3. Biochemical finding- Serum bilirubin increases more than 1 mg/dL (normal 0.2–0.8 mg/dL) due to excessive destruction of RBCs in spleen, liver and bone marrow. Urine urobilinogen excretion may increase due to increased serum bilirubin. Serum iron and ferritin is usually increased because iron is not utilized by the immature RBCs. Serum vitamin B12 levels are decreased (normal 200– 900 pg /mL) in patients with megaloblastic anaemia due to vitamin B12 deficiency. Serum folate levels are decreased in the patients with megaloblastic anaemia due to folic acid deficiency. Red cell folate levels are more reliable indicator of tissue stores of folate than serum. In folic acid deficiency, red cell folate levels are decreased.

Changes in Nervous system- In advanced cases demyelination of white fibers of the spinal cord occurs, affecting the dorsal column called subacute combined degeneration of Spinal cord . This is associated with tingling and numbness in the hands and feet, motor and psychological disturbances. Administration of either Vit B or Folic acid will improve the blood picture of pernicious anemia, but while Vit B12 also protects against neuropathy, folic acid has no such effect.

Case 1: Elderly 68 years old male, Presented with loss of balance and paresthesia in the hand and feet for 8 months. Patient is type 2 diabetic and alcoholic. Physical examination showed a short-termed memory loss and an absence of vibration sensation and proprioception in the toes and ankles, he was positive for Romberg test when he closes his eyes. Hemoglobin is 9.7 g/dL, MCV 105 fl /cell, white and platelet counts are normal he is “Macrocytic”. Blood film has a hypersegmented neutrophil. What is your Diagnosis? Write the management.
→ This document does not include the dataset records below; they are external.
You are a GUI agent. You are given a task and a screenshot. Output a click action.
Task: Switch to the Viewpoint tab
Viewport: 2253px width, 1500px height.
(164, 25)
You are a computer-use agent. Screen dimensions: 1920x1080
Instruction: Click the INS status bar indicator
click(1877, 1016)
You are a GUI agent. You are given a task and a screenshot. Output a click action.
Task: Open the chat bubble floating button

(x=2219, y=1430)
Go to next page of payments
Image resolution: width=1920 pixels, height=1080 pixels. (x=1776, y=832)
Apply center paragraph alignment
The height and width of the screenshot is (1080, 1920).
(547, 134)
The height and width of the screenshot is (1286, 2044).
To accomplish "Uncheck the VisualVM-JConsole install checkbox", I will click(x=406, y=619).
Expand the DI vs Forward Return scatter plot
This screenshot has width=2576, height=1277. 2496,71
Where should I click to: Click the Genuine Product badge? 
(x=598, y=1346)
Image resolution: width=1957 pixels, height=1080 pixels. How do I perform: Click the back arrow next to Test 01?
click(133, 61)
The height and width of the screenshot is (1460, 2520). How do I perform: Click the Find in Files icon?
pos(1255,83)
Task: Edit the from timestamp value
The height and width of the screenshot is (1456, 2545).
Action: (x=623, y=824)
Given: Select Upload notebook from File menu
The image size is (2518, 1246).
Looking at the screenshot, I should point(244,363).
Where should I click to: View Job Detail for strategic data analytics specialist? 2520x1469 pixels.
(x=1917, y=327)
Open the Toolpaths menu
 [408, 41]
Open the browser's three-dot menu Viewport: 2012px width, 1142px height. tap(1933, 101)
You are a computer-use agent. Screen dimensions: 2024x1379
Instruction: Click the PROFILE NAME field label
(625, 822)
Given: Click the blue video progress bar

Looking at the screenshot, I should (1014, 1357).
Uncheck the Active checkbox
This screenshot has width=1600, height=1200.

Case 2: 62 years old male patient, Presented with fatigue, pallor, progressive shortness of breath and generalized weakness “symptoms of anemia”. Hemoglobin is 9.7 g/dL “anemic” MCV 69 fl /cell.(normal 80-96”). RDW is 18% . What other investigations will you do to confirm your diagnosis.

in a case like this the elderly people are not suppose to be iron deficient so when we see a patient with these symptoms we have to rule out malignancy first, this patient could be bleeding from gastric cancer, or bleeding from colonic cancer So to complete your work up, any patient above the age of 50 with iron deficiency anemia should have an upper and lower Endoscopy to detect any tumor there.

we have high MCV and patient is anemic and hypersegmented neutrophil the patient then is diagnosed with B12 deficiency. Red blood cell distribution width (RDW) is the variation of the size/volume of your  red blood cells .  A  normal range  for red cell distribution width is 12.2 to 16.1 percent in adult females and 11.8 to 14.5 percent in adult males. *When there is low hemoglobin and low MCV. then the patient have Iron deficiency anemia or Thalassemia trait (thalassemia minor), if the RDW is normal then it is Thalassemia trait if it’s high then it’s Iron deficiency anemia. Blood film shows pallor in the red blood cells. which indicates for hypochromic iron deficiency anemia. Also in iron deficiency anemia we have to do iron studies like serum iron levels, serum ferritin levels and total iron binding capacity.